Now especially also because of the getMediaSpec() method I wasn't sure if what I'm doing is the correct approach for this, does anyone have any thoughts or ideas? Multiple questions about this approach:

  1. Should I extend VideoOutput and then use that in a VideoCapture.Builder, or should I directly extend UseCase and do everything myself?
  2. Can I somehow re-use CameraX' Recorder/Recording instances in my VideoPipeline to stream into that Surface from OpenGL? I don't want to re-write the entire MediaMuxer/MediaEncoder parts...
1

There are 1 best solutions below

3
Xi 张熹 On

Please check out the OverlayEffect API. It allows the app to buffer up the GPU stream and wait for the result from CPU stream before rendering a overlay on top of the GPU stream.

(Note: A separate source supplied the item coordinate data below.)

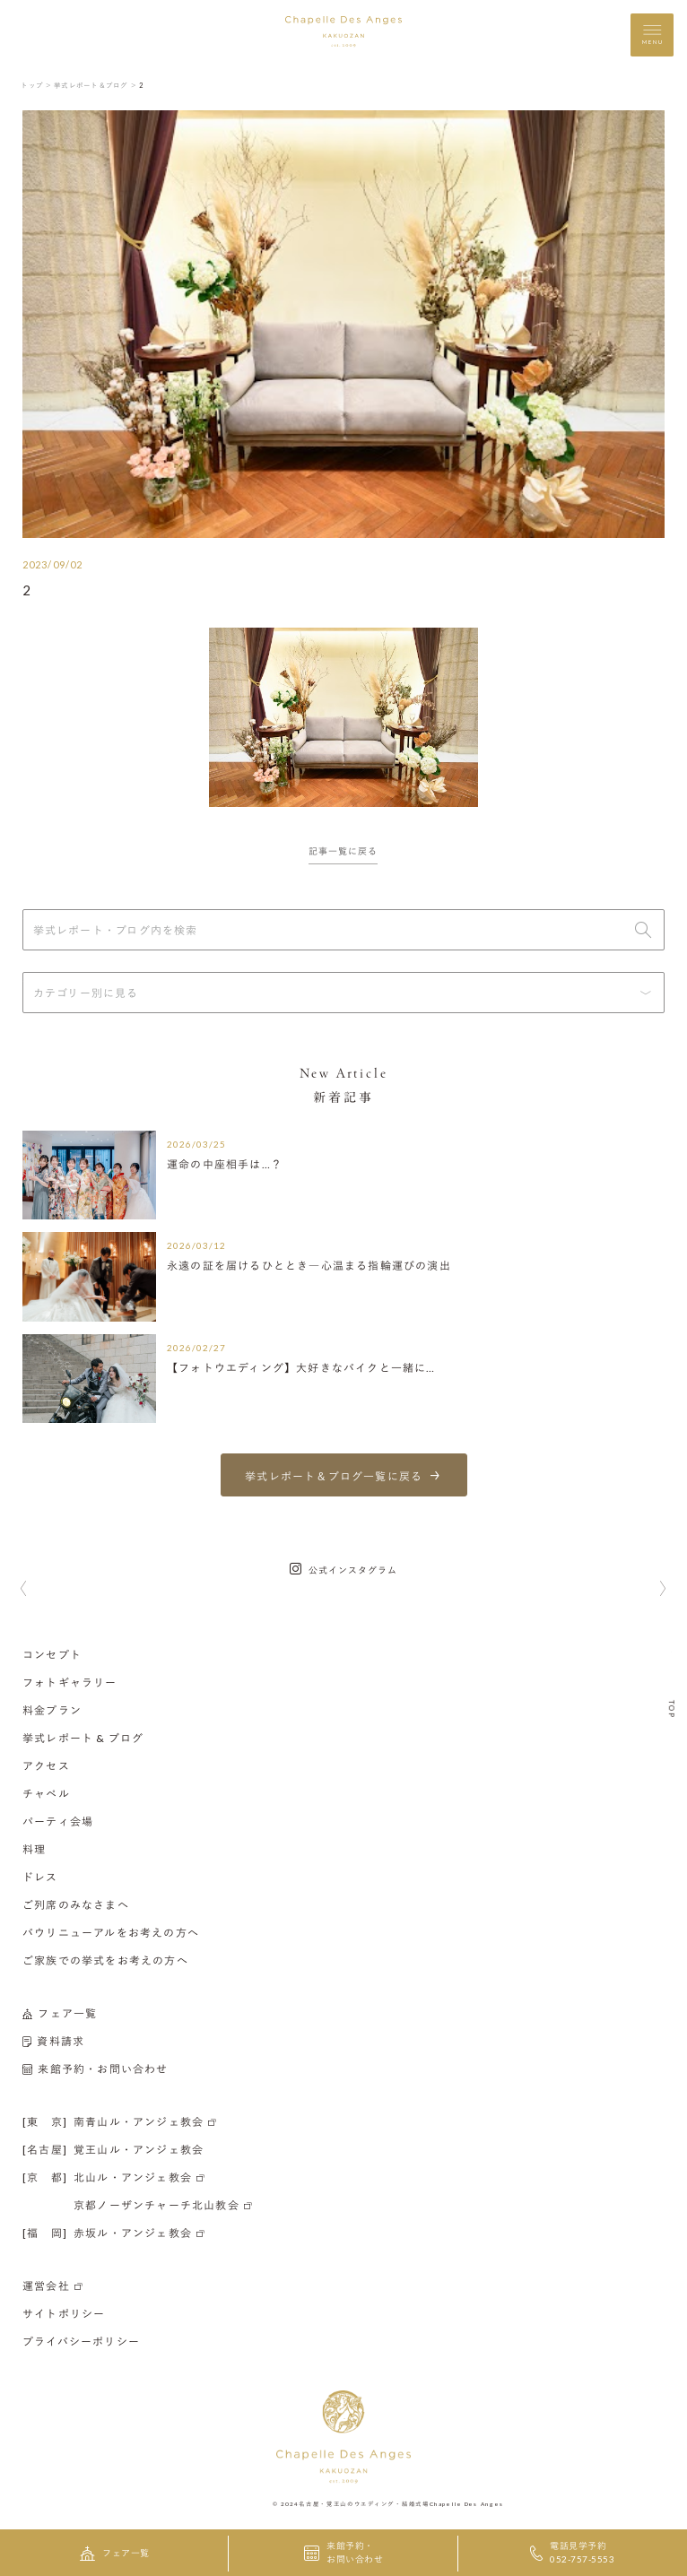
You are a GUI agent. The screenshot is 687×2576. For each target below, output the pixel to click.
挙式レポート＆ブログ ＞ (95, 85)
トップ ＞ (36, 85)
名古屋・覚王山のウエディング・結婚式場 (364, 2502)
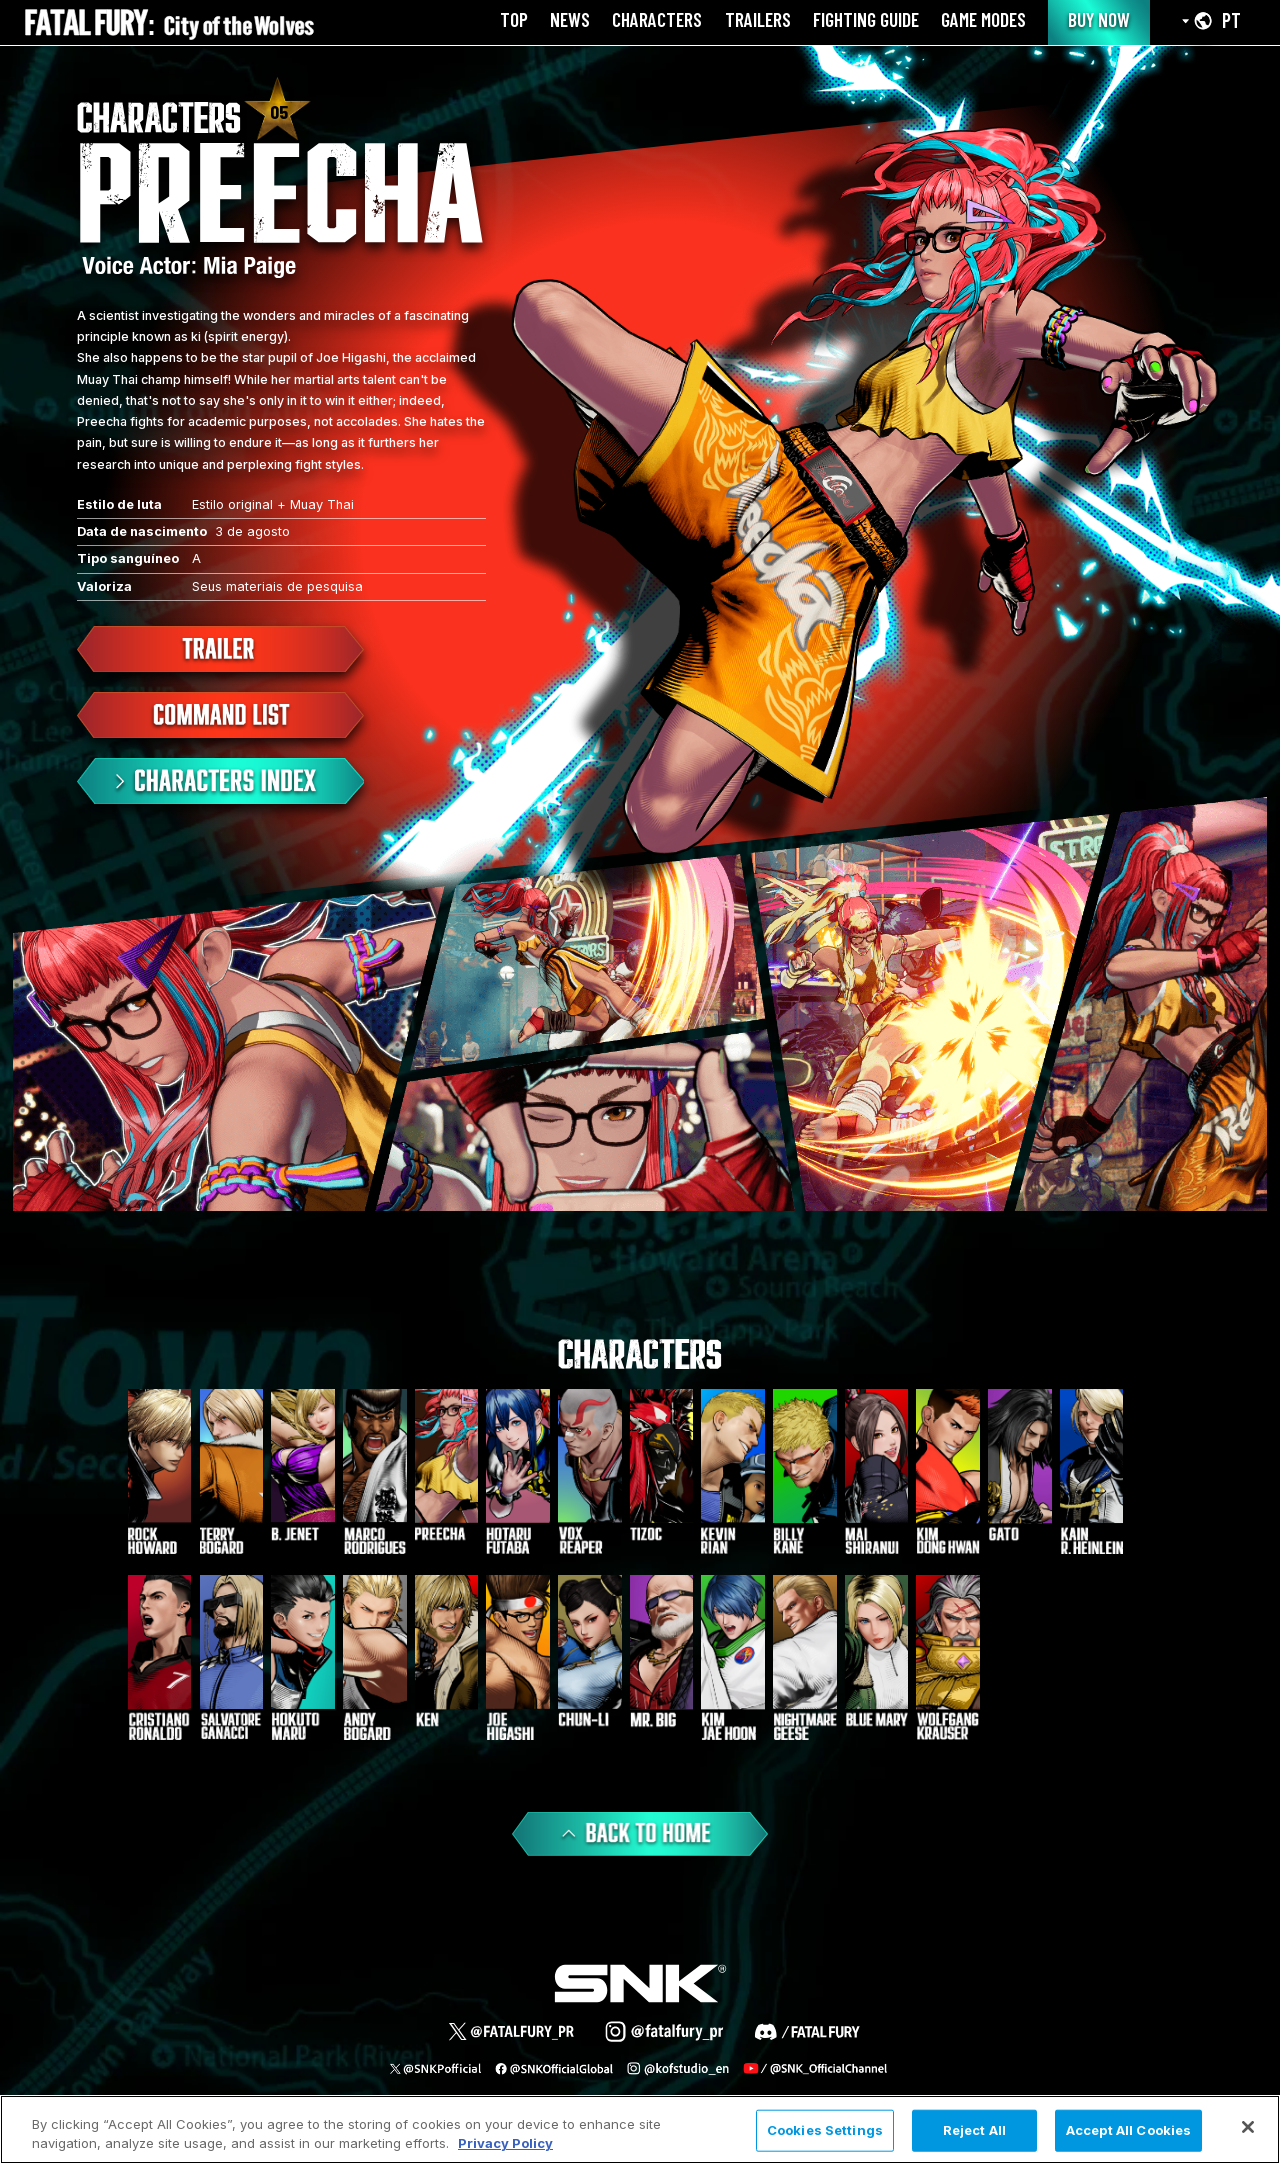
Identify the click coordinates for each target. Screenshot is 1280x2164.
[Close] (1248, 2127)
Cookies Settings (825, 2130)
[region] (640, 2129)
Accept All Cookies (1128, 2130)
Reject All (974, 2130)
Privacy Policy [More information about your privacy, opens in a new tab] (505, 2143)
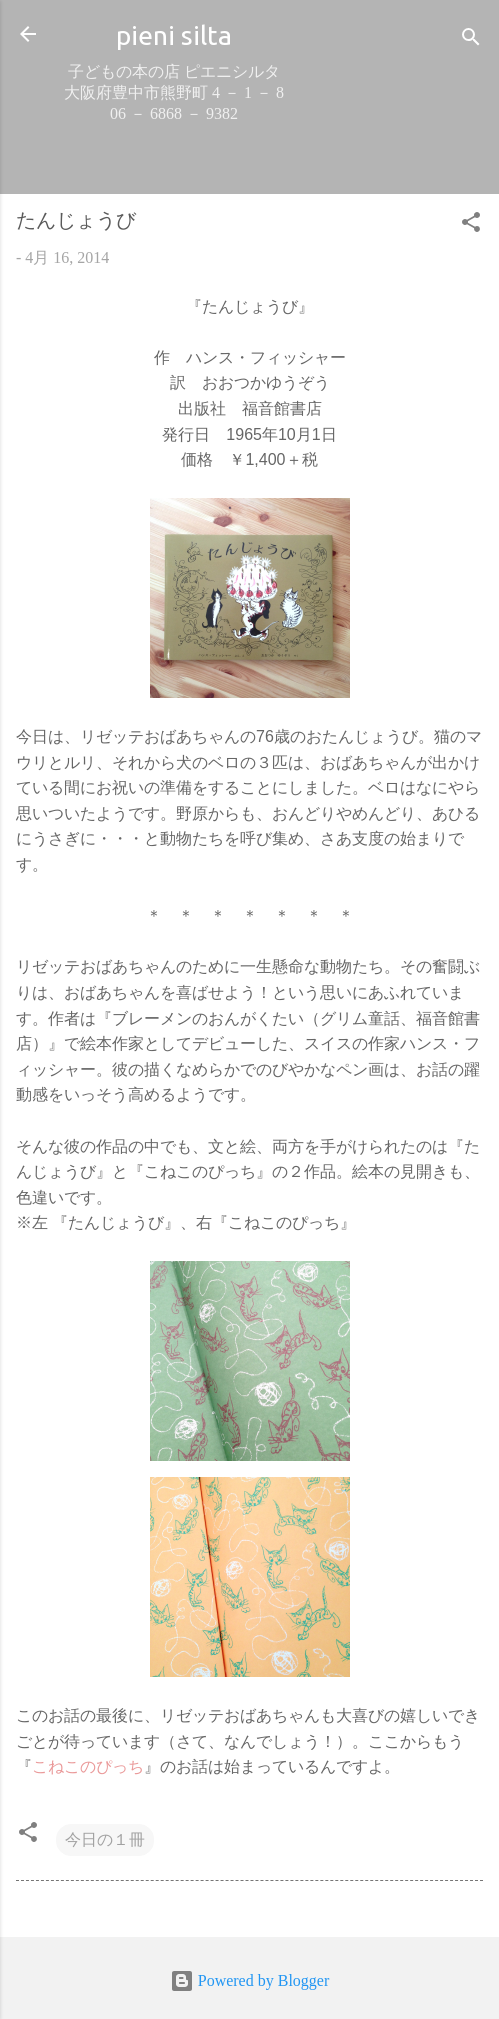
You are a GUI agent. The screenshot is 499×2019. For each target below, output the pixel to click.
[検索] (471, 40)
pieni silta (174, 35)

As for the CPU stream, you can get it using the ImageAnalysis API. Not sure how do you detect faces today but you can get face detection result using the ML Kit with the MLKitAnalyzer API.

For code samples, you can check out this prototype change. The SyncedOverlayEffect shows how to sync the CPU stream with the GPU stream. The OverlayFragment shows how to use MLKitAnalyzer to get the detection result.